Você contou que a sua mãe também é feminista. em geral, eu ouço das mulheres da nossa geração que a mãe não era feminista, então você acaba tendo que enfrentar também a mãe. No seu caso, não teve isso. Eu acho que eu tive a sorte de ter uma mãe feminista e que também, como eu, foi feminista não por opção, mas por necessidade. Quando me perguntam: você é feminista por quê? Eu digo: por falta de opção, queria não precisar ser. Eu vi minha mãe quebrar uma série de tabus e enfrentar uma série de preconceitos, de ser uma mulher separada e com filhos em uma época que ninguém se separava. Eu vi de perto esses preconceitos todos acontecerem. E foi ótimo para mim, em certo sentido, já crescer sabendo da condição da mulher e sentir que cabe à gente mesmo tentar quebrar isso.
A minha mãe não era uma feminista assim tão teórica, acho que isso é um pouco mais recente no Brasil. Sempre teve um feminismo teórico e ativo, mas não era uma coisa assim tão abrangente, era um movimento mais restrito a universidades, enfim. Mas a minha mãe era na prática muito feminista, sempre foi muito feminista.
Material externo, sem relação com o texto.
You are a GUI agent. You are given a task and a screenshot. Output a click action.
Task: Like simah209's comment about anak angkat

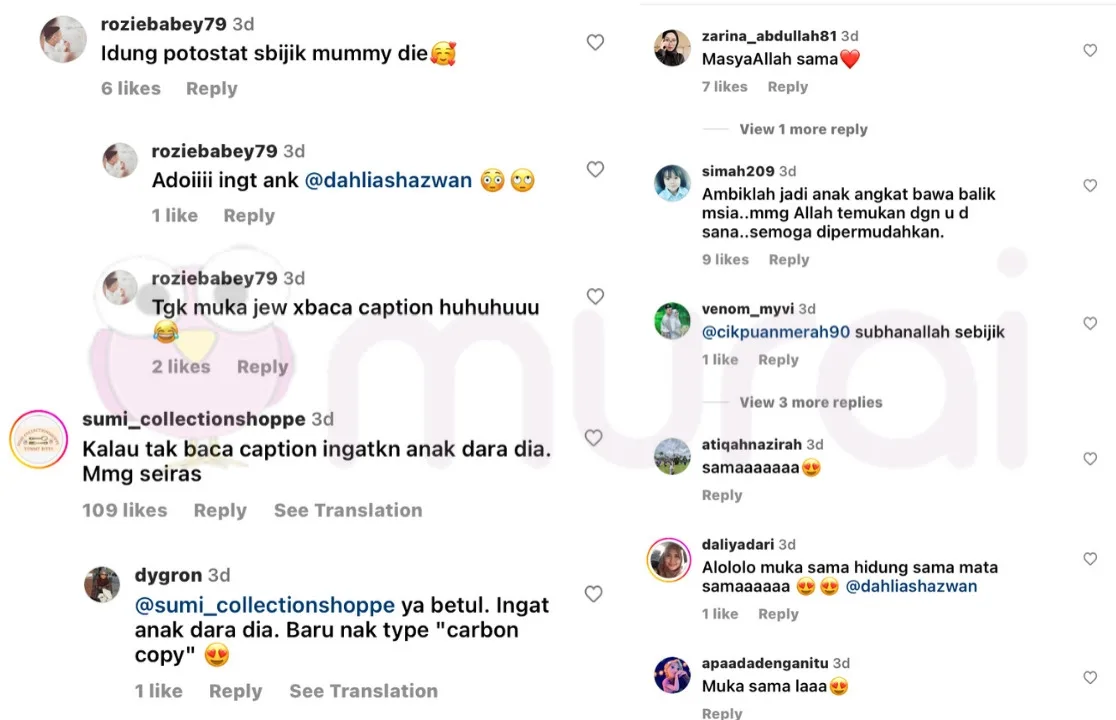pyautogui.click(x=1090, y=186)
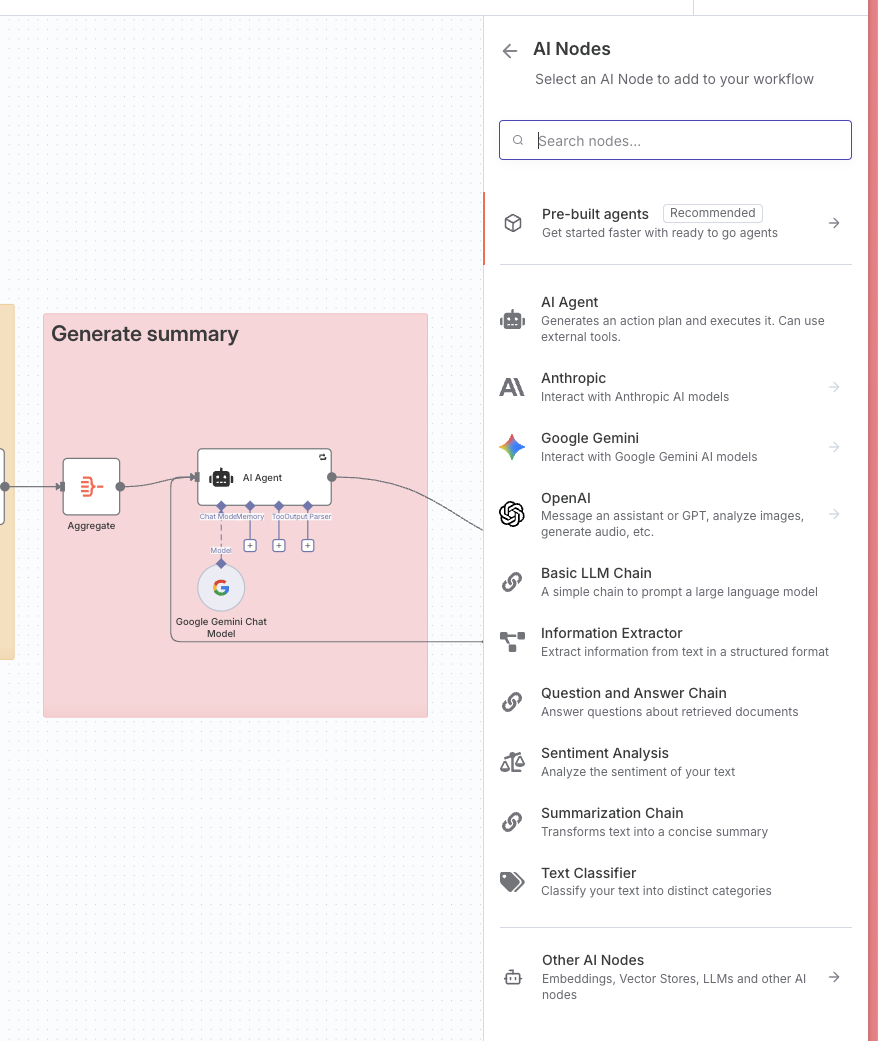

E isso para mim na infância era difícil, porque você ser a filha daquela que está sempre quebrando todos os tabus: podia ser um pouquinho normal para eu poder passar um pouco despercebida nesta escola? (risos) Eu vejo isso com as minhas filhas também, às vezes as minhas filhas queriam que eu apenas ficasse quieta! (risos) Mas, por outro lado, dá orgulho você ver que a mãe está quebrando tabu e está se colocando, se impondo e lutando contra preconceito.